Updated: 31st July 2020
At ELSS Group Ltd we take your data privacy very seriously and strive to comply with GDPR General Data Protection Regulation (EU) 2016/679.
What information do we collect about you?
We collect information about you when you request that we contact you by filling out the contact form. The personal data collected when you submit a form to us for processing is Name, Email, Website Address and details of your enquiry.
How will we use the information about you?
The information that we collect about you enables us to make contact with you to discuss our services, manage your account and, if you consent, to email you about other products and services we think may be of interest to you.
We use your information collected from the website to personalise your repeat visits to our website. If you consent, we shall pass on your personal information to our group of companies so that they may offer you their products and services. ELSS Group Ltd will not share your information with companies outside the organisation except where required to mailing list providers as detailed below.
Information provided for marketing purposes will be retained and regular consent will be sought to continue providing you with this service. You have the right to unsubscribe and have your data deleted at any time as defined at the end of this policy.
The data you provide will be transmitted via SSL encryption (Secure Sockets Layer) which is the standard security technology for establishing an encrypted link between a web server and a browser. This link ensures that all data passed between the web server and browsers remain private and integral. SSL is an industry standard and is used by millions of websites in the protection of their online transactions with their customers.
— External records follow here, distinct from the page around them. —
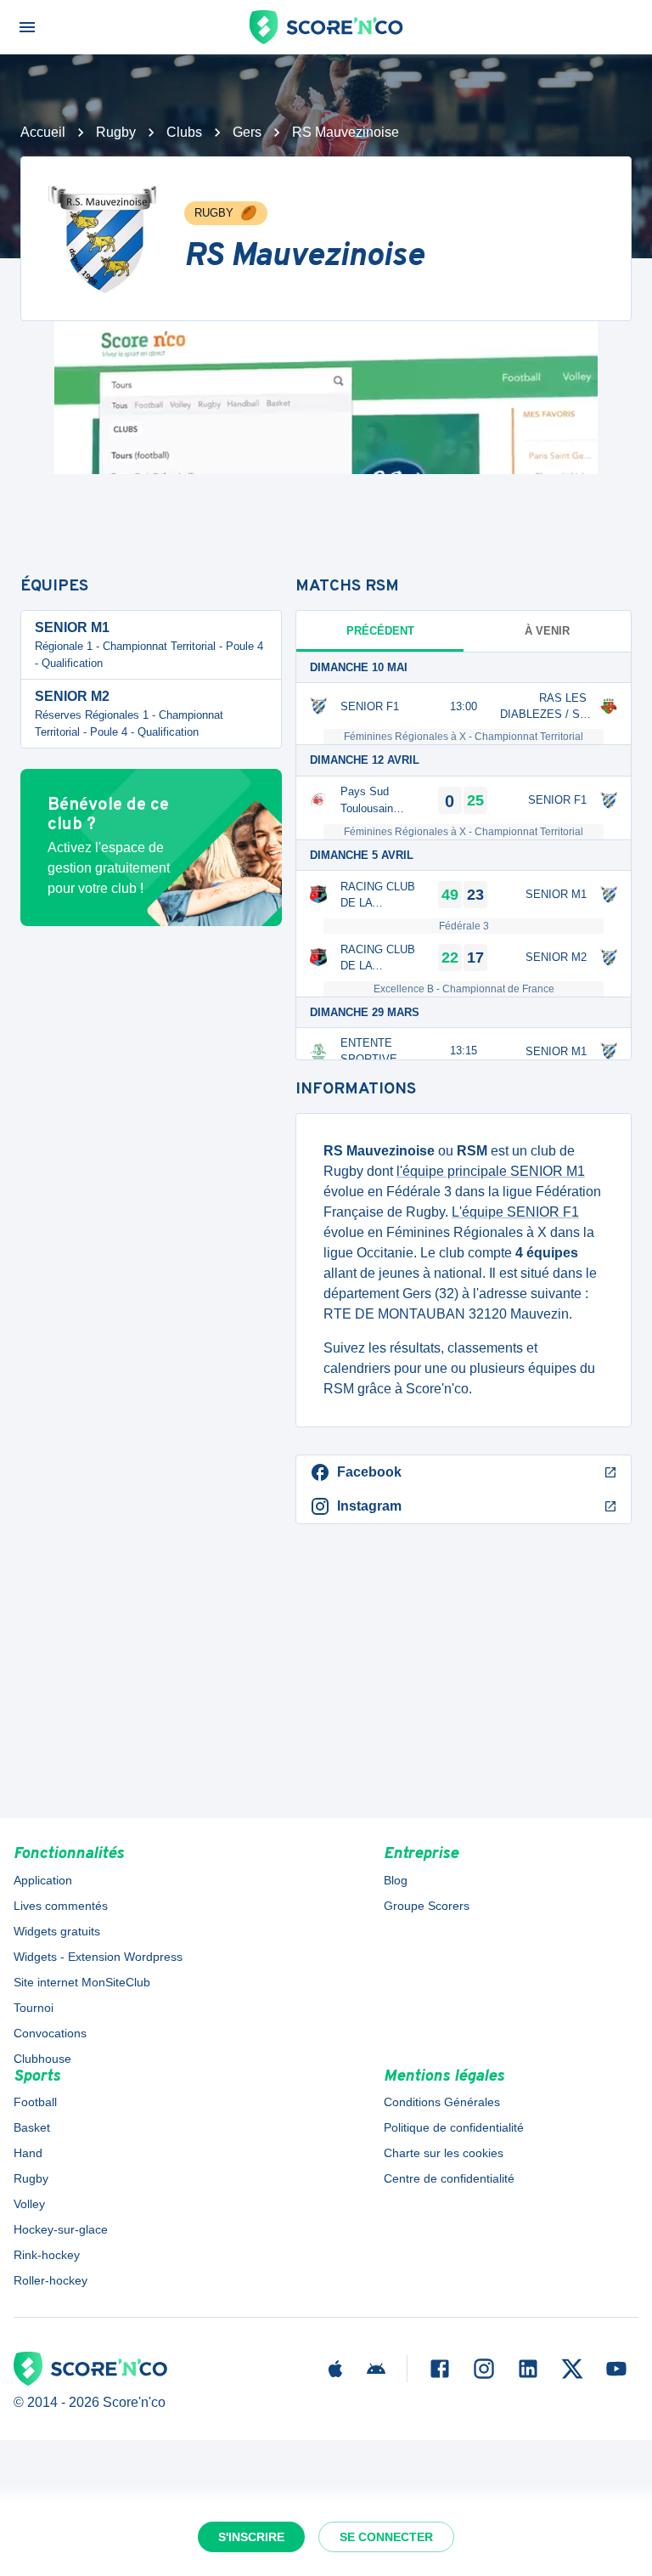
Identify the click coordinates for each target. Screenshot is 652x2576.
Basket (32, 2127)
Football (35, 2102)
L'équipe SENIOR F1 (515, 1212)
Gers (247, 132)
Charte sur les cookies (443, 2153)
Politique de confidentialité (454, 2127)
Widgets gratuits (57, 1931)
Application (43, 1880)
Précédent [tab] (380, 630)
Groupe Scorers (426, 1905)
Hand (28, 2153)
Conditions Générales (442, 2102)
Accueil (42, 132)
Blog (396, 1880)
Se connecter (386, 2537)
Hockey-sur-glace (61, 2229)
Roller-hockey (50, 2280)
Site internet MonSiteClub (82, 1982)
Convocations (50, 2033)
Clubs (184, 132)
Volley (29, 2204)
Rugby (116, 132)
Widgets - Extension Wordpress (98, 1956)
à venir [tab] (547, 630)
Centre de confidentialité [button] (449, 2178)
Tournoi (33, 2007)
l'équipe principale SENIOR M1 (490, 1171)
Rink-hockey (47, 2255)
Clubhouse (42, 2058)
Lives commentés (61, 1905)
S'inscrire (251, 2537)
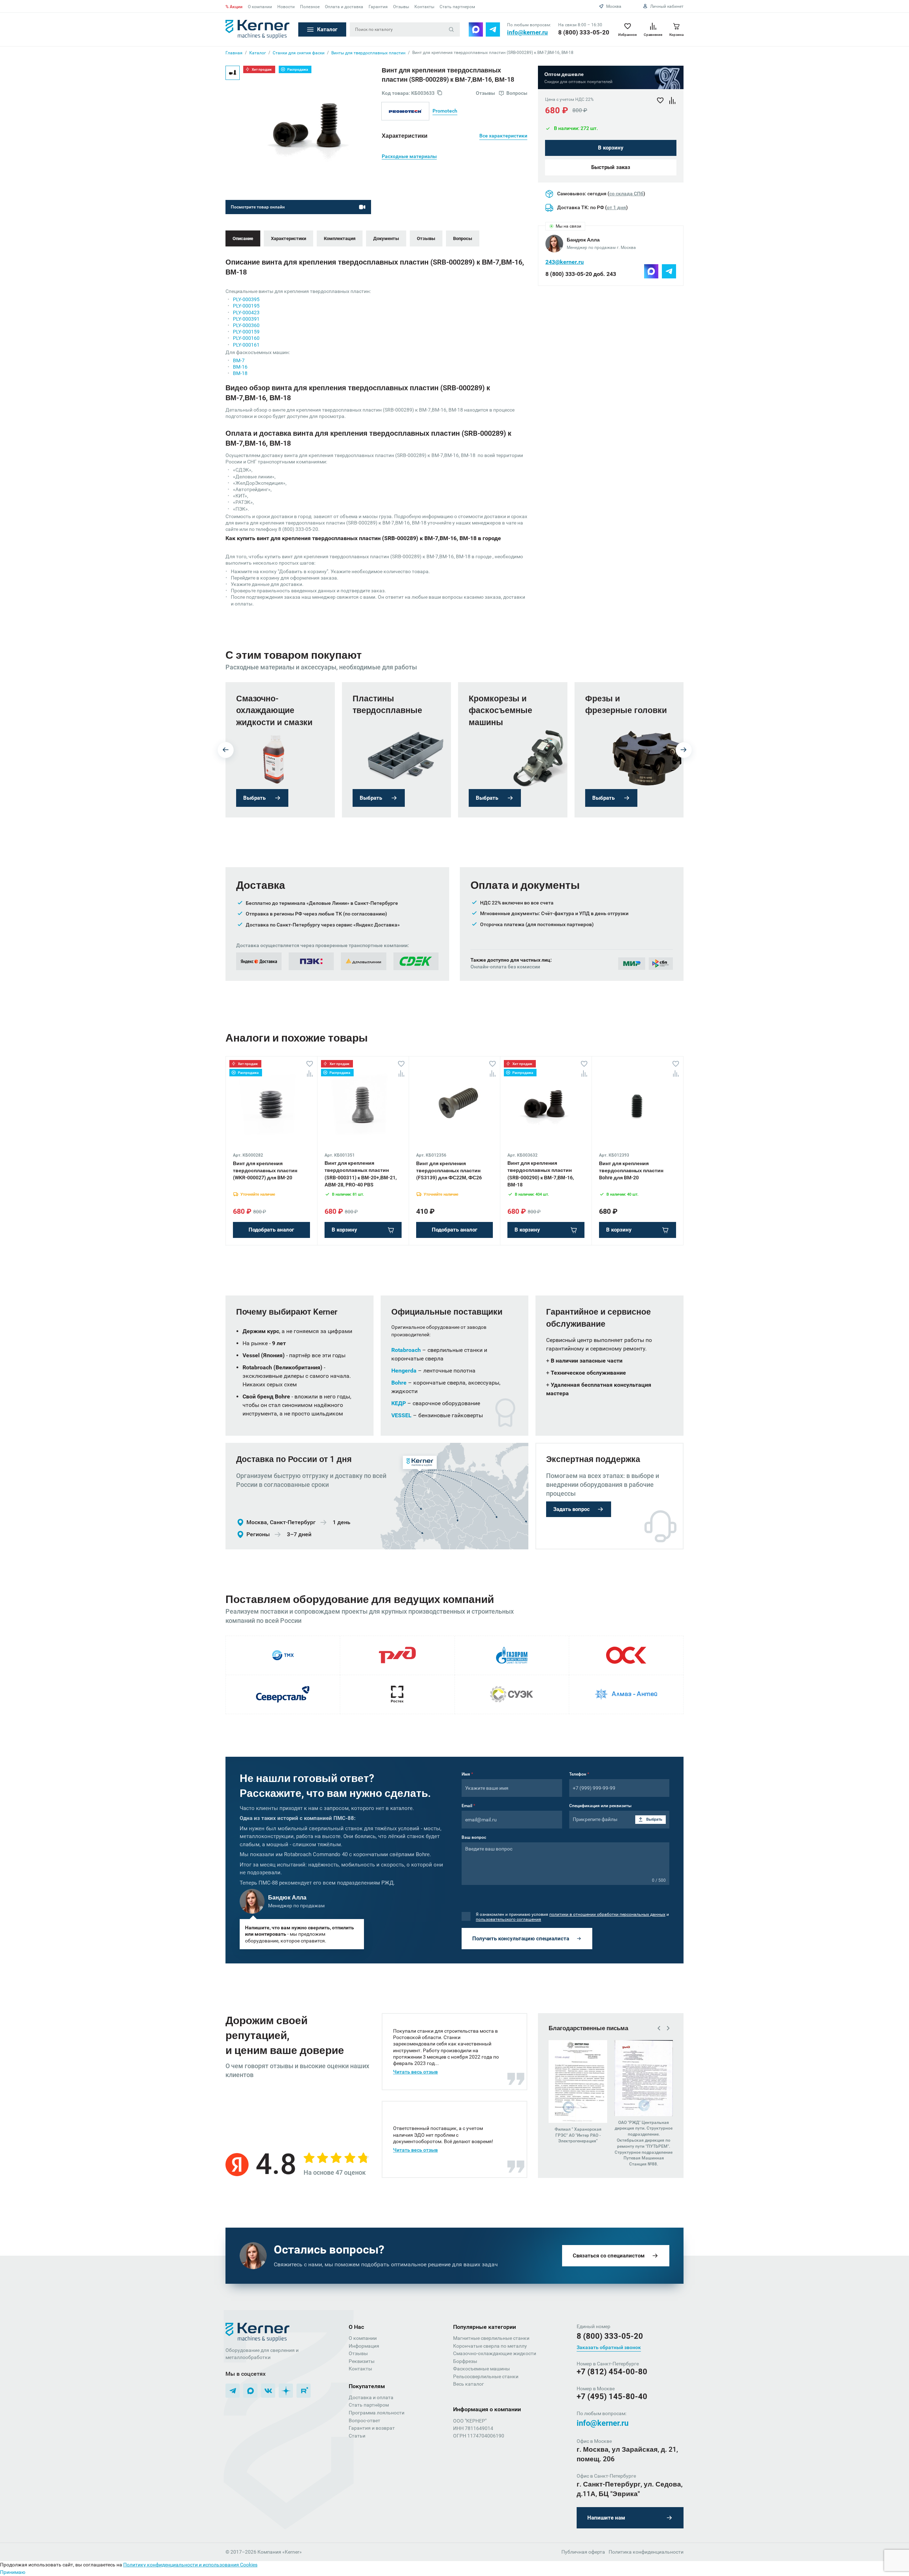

The information is stored on a secure server in an ISO27001 compliant data centre in the EU. This server has regular vulnerability scans run and action is taken if any updates are found needing to be done. Our hosting partner themselves are GDPR compliant – you can view their terms HERE.
We have implemented robust security tools to protect our website from potential threats such as malware attacks, DDoS attacks, hacking, etc…
Under General Data Protection Regulation (EU) 2016/679 if the personal data that you store about you has been compromised in any form we will report the breach to the DPC (Data Protection Officer) within 72 hours. We have procedures in place to detect, report and investigate a personal data breach and will comply with these and review them on a regular basis. If a data breach is likely to bring harm to you the ‘individual’ (such as identity theft or breach of confidentiality) you will also be notified.
We operate an email mailing list program, used to inform subscribers about products, services and/or news we supply/publish. Users can subscribe through an online automated process where they have given their explicit permission. Subscriber personal details are collected, processed, managed and stored in accordance with the regulations named in ‘The policy’ above. Subscribers can unsubscribe at any time through an automated online service, or if not available, other means as detailed in the footer of sent marketing messages (or unsubscribe from all Mailchimp lists for example). The type and content of marketing messages subscribers receive, and if it may contain third party content, is clearly outlined at the point of subscription.
Email marketing messages may contain tracking beacons / tracked clickable links or similar server technologies in order to track subscriber activity within email marketing messages.
Where used, such marketing messages may record a range of subscriber data relating to engagement, geographic, demographics and already stored subscriber data.
Our EMS (email marketing service) and other providers including their privacy policies are listed below:
Facebook pixel: https://www.facebook.com/business/gdpr
Consenting to receiving our mailouts requires us to send email addresses and names to these providers which can be based outside of the EU.
We would like to send you information about products and services of ours and other companies in our group which may be of interest to you. If you have consented to receive marketing, you may opt out at any time. You have a right at any time to stop us from contacting you for marketing purposes or giving your information to other members of the Retail Group.
If you no longer wish to be contacted for marketing purposes, please email us at email@example.com to have your data deleted.
Access to your information and correction
You have the right to request a copy of the information that we hold about you. If you would like a copy of some or all of your personal information, please email us at firstname.lastname@example.org or write to us at our registered address above. We reserve the right to charge a ‘reasonable fee’ when a request is manifestly unfounded or excessive, particularly if it is repetitive.
We also reserve the right to charge a reasonable fee to comply with requests for further copies of the same information. This does not mean that we are able to charge for all subsequent access requests.
The fee will be based on the administrative cost of providing the information.
We want to make sure that your personal information is accurate and up to date. You may ask us to correct or remove information you think is inaccurate.
Cookies are text files placed on your computer to collect standard internet log information and visitor behaviour information. This information is used to track visitor use of the website and to compile statistical reports on website activity.
For further information visit www.aboutcookies.org or www.allaboutcookies.org.
You can set your browser not to accept cookies and the above websites tell you how to remove cookies from your browser. However in a few cases some of our website features may not function as a result.
• by email to email@example.com
• Unit 3, Windyhill Retail Park, 16 Windyhill Road, Limavady, BT49 0RA, N.Ireland
If you feel that your personal data has been misused you have the right to lodge a complaint with a supervisory authority, in the UK this is the Information Commissioner’s Officer. In the Republic of Ireland this is the Data Protection Commissioner.